Cuando la sobrealimentación es a base de carbohidratos, las cosas se complican un poco más. Como sabemos el glucógeno se almacena en los músculos y el hígado, mientras que el exceso se transforma en grasa. Específicamente se generan unos paquetes de sustancias donde podemos resaltar una grasa saturada de cadena corta llamada ácido palmítico (PA), que puede utilizarse como combustible. El PA tiene un efecto sobre la sensibilidad a la leptina y un exceso genera que el hipotálamo (región del cerebro) se torne resistente a esta hormona; repercutiendo en una distorsión a la señal de saciedad. Sentimos hambre a pesar de que no necesitamos comer y los niveles de glucosa en sangre están altos.
Ahora la insulina empieza a detectar estos niveles altos de glucosa y comienza a distribuirlos nuevamente, pero ya los músculos y el hígado no pueden recibir más glucógeno porque están a tope, como mucha glucosa en sangre es tóxica, se segrega más insulina obligando a los músculos, el hígado y las células grasas a recibir de igual manera el glucógeno. Poco a poco los tejidos empiezan a generar una resistencia a la insulina, por lo que para el proceso se requieren niveles más altos de insulina, entrando en un bucle.
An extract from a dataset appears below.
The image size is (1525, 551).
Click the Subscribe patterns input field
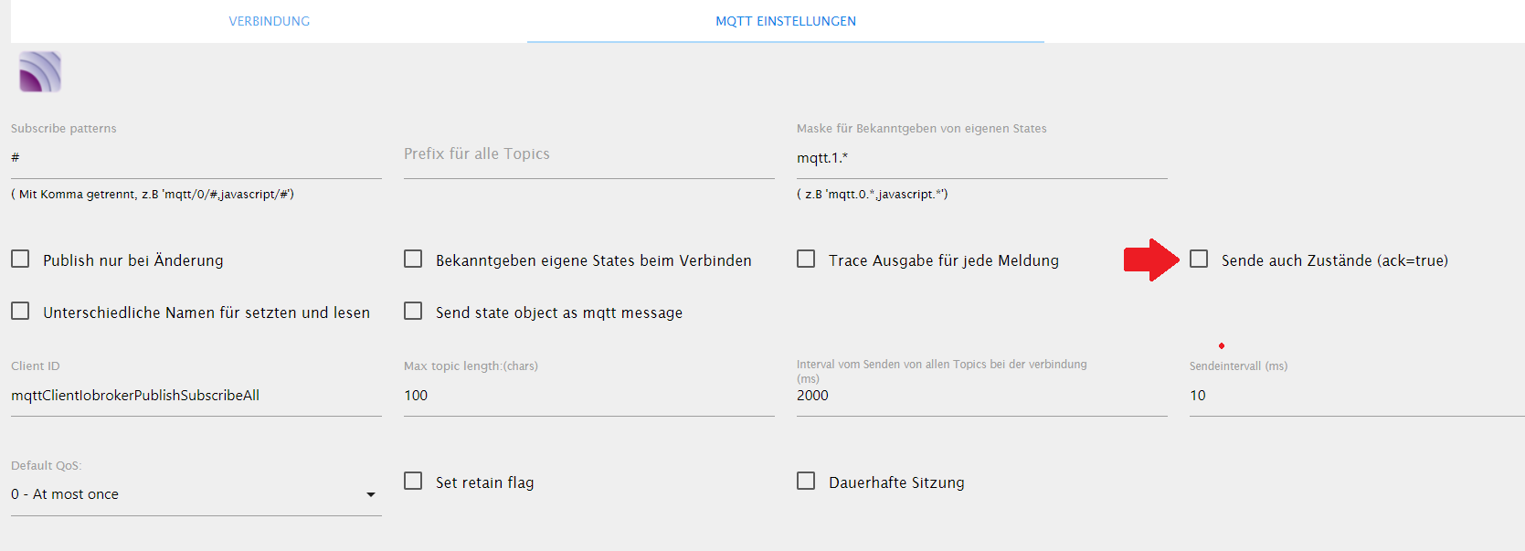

El problema es serio, una vez que este estado de resistencia a la insulina alcanza todo el organismo, el hígado se ve sobrepasado y la glucosa en sangre se convierte en grasa a tal velocidad que las células grasas no llegan a pasar por el torrente sanguíneo; y se acumulan en el hígado, desatando el famoso hígado graso.
Para colmo de males la señal de falta de insulina sigue encendida; el cuerpo piensa que estamos en un peligro y activa al cortisol (la hormona del estrés) porque “tenemos un bajón de glucosa en sangre”. Con la señal de peligro activa, los órganos comienzan a generar glucosa mediante el proceso de gluconeogénesis consumiendo nuestros propios músculos para generar algo que en realidad tenemos en exceso. El problema es que los azúcares en el cuerpo siempre reaccionan formando productos finales avanzados de glicación (AGE) que producen daños en enzimas, ADN y receptores hormonales en las células, algo que notamos como señales de envejecimiento. Niveles tan altos de glucosa generan niveles más altos de AGE deteriorando rápidamente nuestras células
Imaginemos que nos mudamos de un pueblo muy tranquilo a una gran ciudad; al principio estaríamos atentos a todos los ruidos, nos costaría mucho trabajo dormir y comunicarnos con los demás, pero con el tiempo nos vamos acostumbrando hasta que casi no percibimos el barullo exterior. Algo similar ocurre con nuestra sensibilidad hormonal. Y esta pérdida de sensibilidad hormonal se refleja en una acumulación excesiva de grasa abdominal y por lo visto esta sería la consecuencia mas benigna.
Los carbohidratos en exceso, y sobre todo los alimentos ultraprocesados los cuales están químicamente modificados para saltarse las respuestas hormonales de tanque lleno, para que consumamos mas y mas beneficiando a la industria alimenticia, nos llevan a estos desequilibrios que pueden terminar con las consecuencias que describimos en los párrafos anteriores. Evitarlos lo máximo posible y manteniendo un buen control del estrés es lo que nos daría el empujón fundamental para mantener el equilibrio hormonal que mantiene nuestra salud en óptimas condiciones.